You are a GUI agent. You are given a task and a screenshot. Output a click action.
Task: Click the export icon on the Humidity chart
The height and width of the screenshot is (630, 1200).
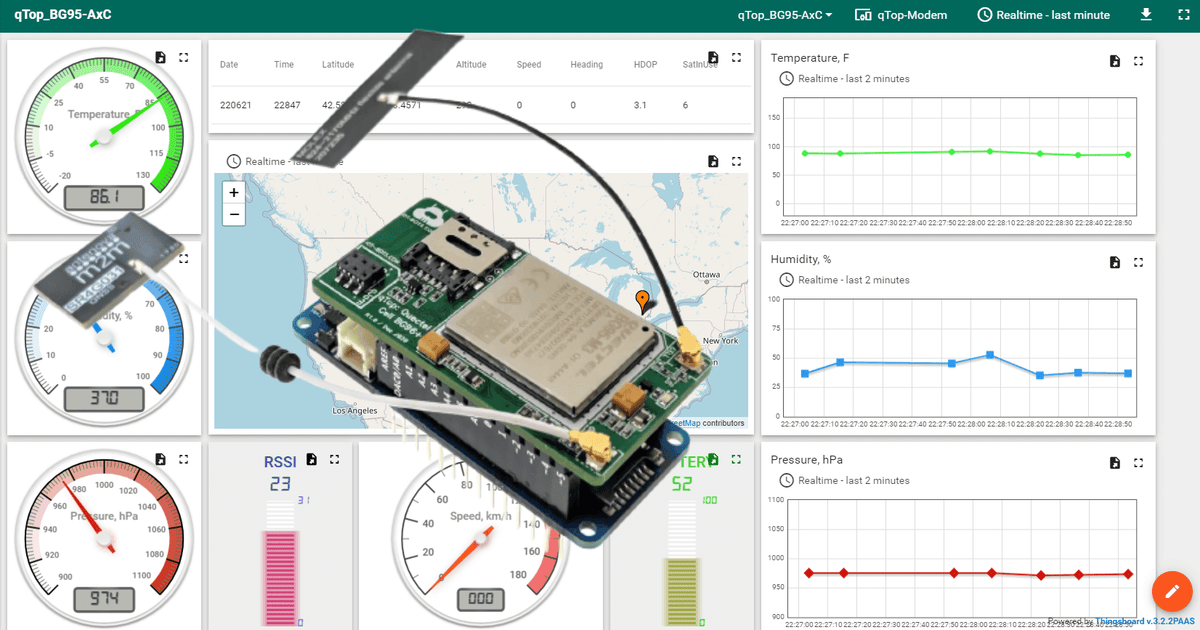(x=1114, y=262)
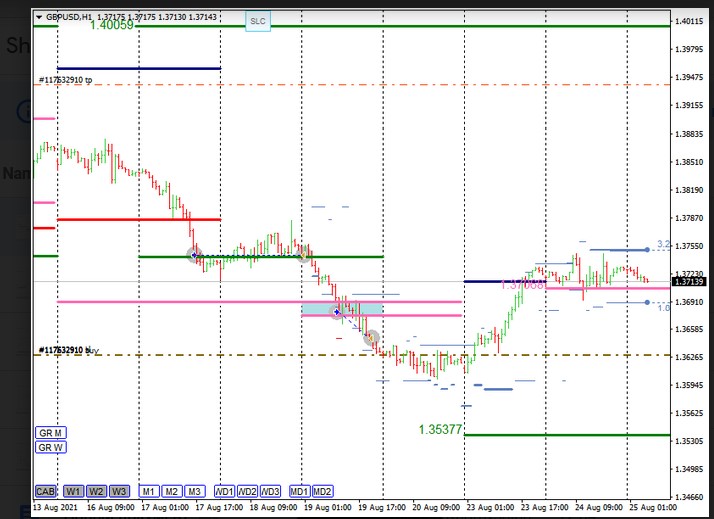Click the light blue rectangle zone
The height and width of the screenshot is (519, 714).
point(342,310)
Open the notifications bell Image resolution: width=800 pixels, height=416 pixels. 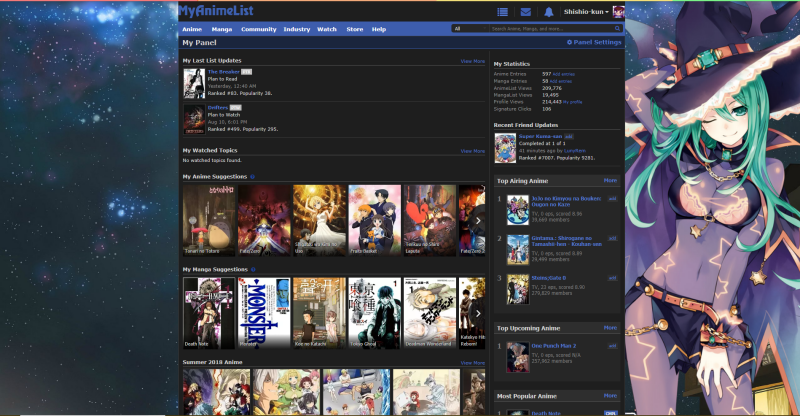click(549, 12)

----------

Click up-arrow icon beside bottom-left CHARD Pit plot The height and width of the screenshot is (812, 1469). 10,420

----------

From the material above, gather all lines that include the string "icon" and copy them.

:: Written answer ::
Task: Click the export icon on the Humidity chart
Click up-arrow icon beside bottom-left CHARD Pit plot The height and width of the screenshot is (812, 1469). 10,420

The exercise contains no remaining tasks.